First: a spot of history. Chateau de La Dauphine is named after Princess Maria-Josepha of Saxony, the Dauphine of France, wife of Louis, Dauphin of France and mother of the last kings of France including Louis XVI, who spent time at the château soon after it was built. One of the largest estates in the Libourne region which consists of Saint-Emilion, Fronsac and Pomerol, today Dauphine is owned by Guillaume Halley, whose father Jean “fell in love” with the chateau the first time he saw it and bought it in 2000 from its previous owners, who also owned Chateau Petrus. It embodied to Halley the best of the region, with its dominance of Merlot in true Saint-Emilion tradition, balanced with Cabernet Franc. Here was a wine for all seasons, something to drink every day and with every meal.
The Dauphine estate consist of 40 hectares, and they practise organic viticulture. The winery itself is thoroughly modern, with 26 concrete tanks and 16 stainless-steel tanks of 50hl which allows each individual vineyard to be vinified separately prior to blending. It also has a 600 barrel cellar.

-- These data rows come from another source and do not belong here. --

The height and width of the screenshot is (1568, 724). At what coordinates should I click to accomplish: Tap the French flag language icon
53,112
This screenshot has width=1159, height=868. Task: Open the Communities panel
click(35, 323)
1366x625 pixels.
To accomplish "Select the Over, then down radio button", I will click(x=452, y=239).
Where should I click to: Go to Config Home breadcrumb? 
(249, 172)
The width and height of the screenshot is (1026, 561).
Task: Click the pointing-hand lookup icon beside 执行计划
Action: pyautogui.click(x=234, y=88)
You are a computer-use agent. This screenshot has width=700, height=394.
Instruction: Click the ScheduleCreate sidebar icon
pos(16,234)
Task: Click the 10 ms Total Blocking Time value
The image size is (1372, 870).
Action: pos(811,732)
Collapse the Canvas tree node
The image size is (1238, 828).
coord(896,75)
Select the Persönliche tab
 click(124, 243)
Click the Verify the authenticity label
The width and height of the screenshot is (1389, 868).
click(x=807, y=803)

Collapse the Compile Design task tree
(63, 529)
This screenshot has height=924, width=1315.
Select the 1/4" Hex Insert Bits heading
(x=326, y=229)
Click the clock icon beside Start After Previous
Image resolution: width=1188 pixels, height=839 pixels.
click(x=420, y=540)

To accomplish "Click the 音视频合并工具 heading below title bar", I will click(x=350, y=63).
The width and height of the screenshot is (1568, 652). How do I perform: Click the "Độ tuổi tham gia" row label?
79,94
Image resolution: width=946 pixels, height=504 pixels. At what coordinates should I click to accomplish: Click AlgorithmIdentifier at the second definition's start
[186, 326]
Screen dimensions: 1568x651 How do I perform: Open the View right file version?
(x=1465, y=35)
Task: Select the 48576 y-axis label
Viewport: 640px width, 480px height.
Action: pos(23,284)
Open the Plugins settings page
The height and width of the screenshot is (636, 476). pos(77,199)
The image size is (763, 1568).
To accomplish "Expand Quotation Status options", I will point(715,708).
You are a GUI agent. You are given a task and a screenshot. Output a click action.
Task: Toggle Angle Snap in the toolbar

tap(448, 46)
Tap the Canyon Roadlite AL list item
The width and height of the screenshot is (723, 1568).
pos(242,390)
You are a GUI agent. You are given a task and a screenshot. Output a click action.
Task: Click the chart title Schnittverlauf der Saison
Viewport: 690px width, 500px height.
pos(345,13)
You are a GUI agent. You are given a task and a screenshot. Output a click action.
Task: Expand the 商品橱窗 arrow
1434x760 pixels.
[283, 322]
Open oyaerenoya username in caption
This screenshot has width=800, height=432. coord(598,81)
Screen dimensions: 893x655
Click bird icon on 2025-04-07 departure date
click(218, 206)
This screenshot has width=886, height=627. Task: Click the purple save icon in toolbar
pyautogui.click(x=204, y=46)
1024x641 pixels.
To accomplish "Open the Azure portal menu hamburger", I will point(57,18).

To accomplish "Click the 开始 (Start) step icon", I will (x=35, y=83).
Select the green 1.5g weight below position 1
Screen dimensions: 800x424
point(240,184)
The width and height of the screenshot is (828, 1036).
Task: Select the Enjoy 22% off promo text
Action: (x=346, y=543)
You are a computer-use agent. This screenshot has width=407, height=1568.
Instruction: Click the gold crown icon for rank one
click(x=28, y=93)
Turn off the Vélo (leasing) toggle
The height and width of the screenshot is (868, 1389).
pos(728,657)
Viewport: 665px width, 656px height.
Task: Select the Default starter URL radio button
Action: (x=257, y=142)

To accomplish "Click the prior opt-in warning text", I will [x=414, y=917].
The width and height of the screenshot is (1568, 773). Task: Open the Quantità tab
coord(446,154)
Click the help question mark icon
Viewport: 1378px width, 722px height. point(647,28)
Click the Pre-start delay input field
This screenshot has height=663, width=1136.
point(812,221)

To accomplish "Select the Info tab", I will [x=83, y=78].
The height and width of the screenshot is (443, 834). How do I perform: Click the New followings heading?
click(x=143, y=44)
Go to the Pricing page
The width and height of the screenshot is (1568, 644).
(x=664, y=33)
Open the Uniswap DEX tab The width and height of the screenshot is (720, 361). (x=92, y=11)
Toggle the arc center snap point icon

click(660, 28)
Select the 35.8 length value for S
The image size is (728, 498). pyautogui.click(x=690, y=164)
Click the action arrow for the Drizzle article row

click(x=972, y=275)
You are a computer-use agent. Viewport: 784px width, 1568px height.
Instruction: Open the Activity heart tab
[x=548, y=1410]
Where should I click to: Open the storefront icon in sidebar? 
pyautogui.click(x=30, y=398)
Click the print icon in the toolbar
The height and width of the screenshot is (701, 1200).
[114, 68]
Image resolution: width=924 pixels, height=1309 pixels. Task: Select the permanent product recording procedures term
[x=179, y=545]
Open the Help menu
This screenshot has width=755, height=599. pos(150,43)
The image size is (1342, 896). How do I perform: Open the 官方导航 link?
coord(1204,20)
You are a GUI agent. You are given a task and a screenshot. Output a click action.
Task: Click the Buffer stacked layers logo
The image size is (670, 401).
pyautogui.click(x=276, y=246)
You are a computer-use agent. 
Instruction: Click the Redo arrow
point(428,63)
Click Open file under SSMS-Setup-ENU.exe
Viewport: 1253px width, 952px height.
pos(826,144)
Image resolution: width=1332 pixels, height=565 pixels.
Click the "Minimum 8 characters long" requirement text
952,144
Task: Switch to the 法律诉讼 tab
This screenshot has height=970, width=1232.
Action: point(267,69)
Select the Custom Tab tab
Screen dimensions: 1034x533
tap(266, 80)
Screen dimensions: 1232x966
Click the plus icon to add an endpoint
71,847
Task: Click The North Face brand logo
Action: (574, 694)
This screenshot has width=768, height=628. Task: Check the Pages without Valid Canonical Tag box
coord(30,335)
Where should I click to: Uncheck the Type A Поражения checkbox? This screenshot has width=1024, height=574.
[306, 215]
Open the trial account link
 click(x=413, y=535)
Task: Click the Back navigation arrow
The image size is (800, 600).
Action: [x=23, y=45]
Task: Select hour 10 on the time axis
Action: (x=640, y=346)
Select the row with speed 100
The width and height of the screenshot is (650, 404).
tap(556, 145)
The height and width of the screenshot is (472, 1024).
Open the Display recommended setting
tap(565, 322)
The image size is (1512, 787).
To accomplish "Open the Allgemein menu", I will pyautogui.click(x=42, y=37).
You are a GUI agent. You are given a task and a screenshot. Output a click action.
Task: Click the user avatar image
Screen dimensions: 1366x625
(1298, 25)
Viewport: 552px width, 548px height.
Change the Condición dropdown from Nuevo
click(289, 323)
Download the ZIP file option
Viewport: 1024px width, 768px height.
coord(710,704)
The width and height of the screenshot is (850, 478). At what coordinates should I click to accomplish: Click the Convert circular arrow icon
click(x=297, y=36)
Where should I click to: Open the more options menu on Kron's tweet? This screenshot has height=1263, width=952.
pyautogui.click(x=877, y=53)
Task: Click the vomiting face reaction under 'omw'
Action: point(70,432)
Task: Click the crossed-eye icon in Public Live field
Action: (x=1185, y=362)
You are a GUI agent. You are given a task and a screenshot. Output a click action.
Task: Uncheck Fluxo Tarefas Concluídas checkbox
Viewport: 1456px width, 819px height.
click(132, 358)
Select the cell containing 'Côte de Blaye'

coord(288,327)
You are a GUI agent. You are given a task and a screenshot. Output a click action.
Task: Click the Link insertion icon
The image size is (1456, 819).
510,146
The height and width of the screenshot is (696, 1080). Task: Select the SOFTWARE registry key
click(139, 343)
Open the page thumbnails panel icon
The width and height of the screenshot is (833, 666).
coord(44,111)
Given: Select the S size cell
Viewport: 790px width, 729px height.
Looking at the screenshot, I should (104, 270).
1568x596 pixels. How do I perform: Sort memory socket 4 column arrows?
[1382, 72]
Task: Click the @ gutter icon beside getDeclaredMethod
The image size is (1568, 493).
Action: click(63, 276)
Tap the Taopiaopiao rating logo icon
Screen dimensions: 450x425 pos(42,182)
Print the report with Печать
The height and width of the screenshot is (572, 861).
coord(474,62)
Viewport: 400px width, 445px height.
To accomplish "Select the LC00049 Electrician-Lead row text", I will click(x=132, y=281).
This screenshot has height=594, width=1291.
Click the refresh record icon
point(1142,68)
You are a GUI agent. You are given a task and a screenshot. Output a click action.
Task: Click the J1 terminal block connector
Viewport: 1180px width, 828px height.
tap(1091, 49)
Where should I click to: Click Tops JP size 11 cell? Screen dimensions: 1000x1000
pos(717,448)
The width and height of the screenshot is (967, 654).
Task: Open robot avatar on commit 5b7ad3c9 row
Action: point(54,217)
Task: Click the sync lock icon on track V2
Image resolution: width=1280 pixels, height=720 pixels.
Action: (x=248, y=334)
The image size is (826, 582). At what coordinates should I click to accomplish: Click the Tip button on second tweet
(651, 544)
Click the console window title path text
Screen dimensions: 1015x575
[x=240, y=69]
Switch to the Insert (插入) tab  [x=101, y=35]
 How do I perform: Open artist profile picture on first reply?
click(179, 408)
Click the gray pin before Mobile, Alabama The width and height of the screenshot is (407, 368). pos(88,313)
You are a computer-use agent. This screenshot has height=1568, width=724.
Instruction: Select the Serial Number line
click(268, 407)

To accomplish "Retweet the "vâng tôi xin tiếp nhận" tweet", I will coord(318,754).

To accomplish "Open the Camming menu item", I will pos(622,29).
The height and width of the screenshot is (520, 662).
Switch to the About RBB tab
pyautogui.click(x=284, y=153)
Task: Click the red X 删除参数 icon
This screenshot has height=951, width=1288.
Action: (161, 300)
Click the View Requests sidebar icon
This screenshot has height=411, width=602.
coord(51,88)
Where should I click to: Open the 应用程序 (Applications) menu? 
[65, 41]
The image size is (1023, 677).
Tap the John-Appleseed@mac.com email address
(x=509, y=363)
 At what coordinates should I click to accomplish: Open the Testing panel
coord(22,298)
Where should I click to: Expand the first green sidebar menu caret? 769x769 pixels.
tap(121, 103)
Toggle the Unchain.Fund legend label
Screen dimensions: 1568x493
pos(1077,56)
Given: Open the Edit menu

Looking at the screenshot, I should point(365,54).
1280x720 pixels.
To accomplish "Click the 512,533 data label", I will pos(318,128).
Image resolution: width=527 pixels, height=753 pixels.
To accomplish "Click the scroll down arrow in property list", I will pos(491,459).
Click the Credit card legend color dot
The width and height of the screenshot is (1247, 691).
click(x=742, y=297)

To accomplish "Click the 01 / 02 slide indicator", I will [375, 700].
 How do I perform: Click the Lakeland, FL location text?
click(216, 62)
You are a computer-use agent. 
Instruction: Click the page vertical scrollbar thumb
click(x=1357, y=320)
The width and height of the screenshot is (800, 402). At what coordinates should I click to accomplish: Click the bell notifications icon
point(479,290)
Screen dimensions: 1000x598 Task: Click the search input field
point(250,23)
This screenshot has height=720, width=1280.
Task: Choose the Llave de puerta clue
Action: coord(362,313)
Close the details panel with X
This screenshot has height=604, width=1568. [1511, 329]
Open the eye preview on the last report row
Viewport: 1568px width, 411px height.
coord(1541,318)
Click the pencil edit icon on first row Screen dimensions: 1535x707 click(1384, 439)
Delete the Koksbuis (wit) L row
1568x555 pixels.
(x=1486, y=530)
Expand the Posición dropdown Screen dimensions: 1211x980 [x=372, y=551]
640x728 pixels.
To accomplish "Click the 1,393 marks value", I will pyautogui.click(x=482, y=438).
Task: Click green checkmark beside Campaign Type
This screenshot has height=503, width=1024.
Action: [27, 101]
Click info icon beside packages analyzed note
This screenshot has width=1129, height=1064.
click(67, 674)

The estate makes two wines under the guidance of famous winemaker Michel Rolland;
their first, Chateau de La Dauphine, from 30 plus-year-old vines, is a blend of Merlot (90%) and Cabernet Franc (10%). Walking around the vineyards on a sunny day a week or so prior to harvesting, the Merlot were plump and sweet on the vine, speaking of a good vintage to come, Mother Nature permitting. (Things got a little harder with unseasonal downpours a couple of days later.) The second wine, Delphis de La Dauphine, is made from vines grown on 5 and a half hectares, and 30,000 bottles of this is made annually. Both are matured in oak for 12 months, and Dauphine uses new corks for its wines, with a special membrane to guard against TCA and flavour modification. (more…)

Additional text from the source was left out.